On the eroticism of jealousy the frontwoman reasons, “it shows me the person only has eyes for me and me only.”

The album returns the listener to more familiar territory on the following number, “Alone,” wherein Gracie, while weathering a bout of her partner’s crocodile tear apologia post fucking up, in fantasy, returns to the moment the two had met, and fiercely rebukes their affection: “I’d rather spend my entire lifetime alone.” A signature soundscape of Pale Waves’, bassist Charlie Wood’s twinkling lines and Silvani’s sparse, fairylike riffs flowing into the whole band firing harmoniously on all cylinders, presents itself on “Clean,” a track communicating Gracie’s inability to quit returning to – become sober of – an addictive partner. Instrumentation and barriers strip away on “Without You”: songwriter Gracie offers up in raw, bleeding sincerity the trials of piecing the foreign fragments of oneself into a recognizable person after a long-term partner, whom one has grown beside and been changed by, walks out on the life you’ve built and future, planned.


“Only Problem,” Unwanted’s eighth track, encapsulates the album’s sonic interests and stands as one synecdoche of its thematic aim: Silvani’s pure, metallic riffs, Doran’s brazen, frenetic playing and Gracie’s coy yet gritty representation of a lover who must yet cannot be ignored, provide an embodiment of Pale Waves’ pressing preoccupations. The quartet flirt harder with tongue-and-cheek pop punk in the model of early 2000s Avril Lavigne on “You’re So Vain”: “I’m a princess so gimme my crown”, teases Gracie, voice metallic and reverberating, atop the album’s signature crunchy guitar riffs, punching drums and fuzzing, heavy metal production. Choppy yet harmonious synthesis between Silvani, Dorian and Wood follow through to “Reasons To Live,” but Gracie pierces the opacity of darker sentiments by providing a glimmer of hope, a reminder of community as on “The Hard Way,” through lyrical accounts of times when a beloved one helped her out of somber places.

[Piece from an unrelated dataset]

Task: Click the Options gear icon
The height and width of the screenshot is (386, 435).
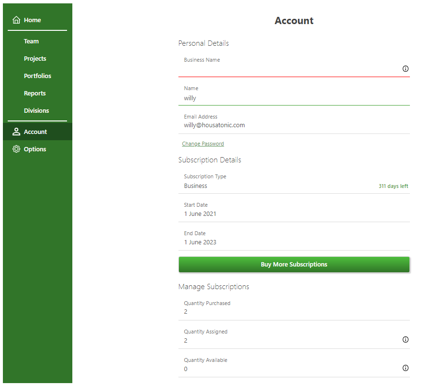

Unwanted’s eleventh song, “Numb,” carries the diary-like approach to song-writing of “Without You”; Gracie generously offers the listener observation of her lying in the space between life and nothingness, slogging from one spot of grey mundaneness to the next and finding a (fleeting) saviour in drink and sleep. Pale Waves thread the threads of blaring metal ire and spacious, haunting unknowingness – once again – on “Act My Age,” a dialogue between cautious, crawling verses and untethered, explosive choruses, yet the acute bandage-rip of ponderances such as “Where did all the time go?” and “Better get my shit together now” puncture particularly hard. Closing the album is the ultimate catharsis, the conclusion statement of the quartet’s study of deeply rooted, uncomfortable to unsettle conceptions through a tenderly individualist lens: “So Sick (Of Missing You)”; a sonic linkage to Who Am I?’s acoustic dreamscape; unfurls Gracie’s cornucopia of betrayal, fatigue, nostalgia and perceptible, resignation.